Mark,i planed on doing a trial run on what i was going to do at this comp at the gathering, so you folks could critique it but the work week got in the way. still hard to believe i pulled this off 2 years in a row, the only grand winner this event has had, i also got 1st in brisket last year


----------



## seboke (Aug 10, 2008)

Way to go Buzz!  Great that one of our SMF family hauls in the goods!!!
	

	
	
		
		



		
		
	


	









:PDT  _Armataz_01_37:


----------



## coyote (Aug 10, 2008)

congratulations on a smoke well done. was that q-view of the winning meat??

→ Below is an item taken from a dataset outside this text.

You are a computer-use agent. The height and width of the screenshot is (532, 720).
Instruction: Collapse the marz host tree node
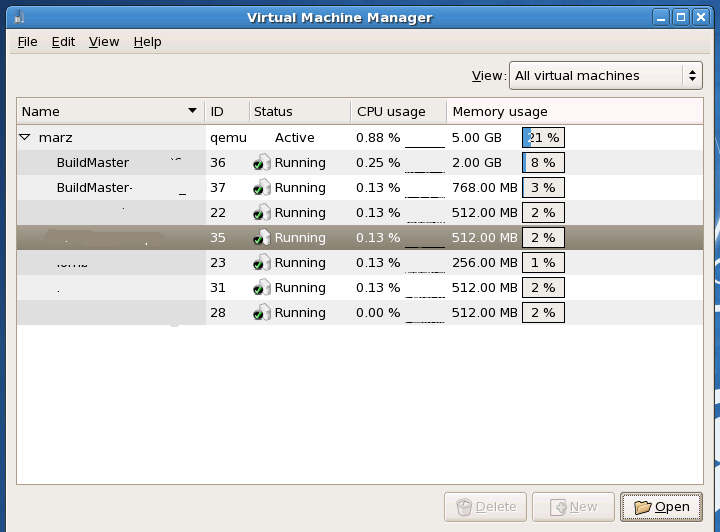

you look worn out..enjoy your rest..


----------



## allen (Aug 10, 2008)

Hey Congrats on your winnings, You will find out as the more comps you enter you will get better or even the best, Good Luck in the future


----------



## capt dan (Aug 10, 2008)

Congrats Buzz. You the man!

Now we  got tta get ya to  resize them pics!
	

	
	
		
		



		
		
	


	





JK. Thats ans awesome feat dude. Way to go!


----------



## earache_my_eye (Aug 10, 2008)

What a great way to spend my Saturday!!  Monica and I left Tama on the motorcycle with wet roads....by the time we got to Marshalltown it was dry.  Found Buzz's Smoking Pit at about 10 a.m.  The ornery cuss wouldn't let me have a beer until I fileted that damn fish...LOL...
	

	
	
		
		



		
		
	


	





I honestly don't know how he managed a 3rd place with the chicken after they moved up the turn-in times....guess there were others that got caught off guard too....heh.

I'll tell ya.....that brisket was FANTASTIC !!  The ribs were also incredible!

I would have bet on the pulled pork to win also.....not sure why it only managed 3rd, it was just plain amazing.

Congrats to Buzz and his crew on the win, and thanks for letting Monica and I hang with y'all....
	

	
	
		
		



		
		
	


	





L8r,
Eric


----------



## daboys (Aug 10, 2008)

Eric, glad you said you were riding. Was kinda wondering if you and Monica came from someplace else since you still had your chaps on.


----------



## earache_my_eye (Aug 10, 2008)

the chaps came off rather quickly....each time the sun peeked out it got really HOT...really could've done without em, but the wet roads when we left changed my mind.


----------



## bbqgoddess (Aug 10, 2008)

Congrats on the back to back wins!
Your helper is a cutie pie too!


----------



## meowey (Aug 10, 2008)

Congratulations!

Take care, have fun, and do good!

Regards,

Meowey


----------



## flyin'illini (Aug 10, 2008)

Congrats, Buzz!


----------



## bb53chevpro (Aug 10, 2008)

Congradulations on the win. That must be an amazing feeling.


----------



## monty (Aug 10, 2008)

Congratulations, Buzz!

You have done us proud!

Cheers!


----------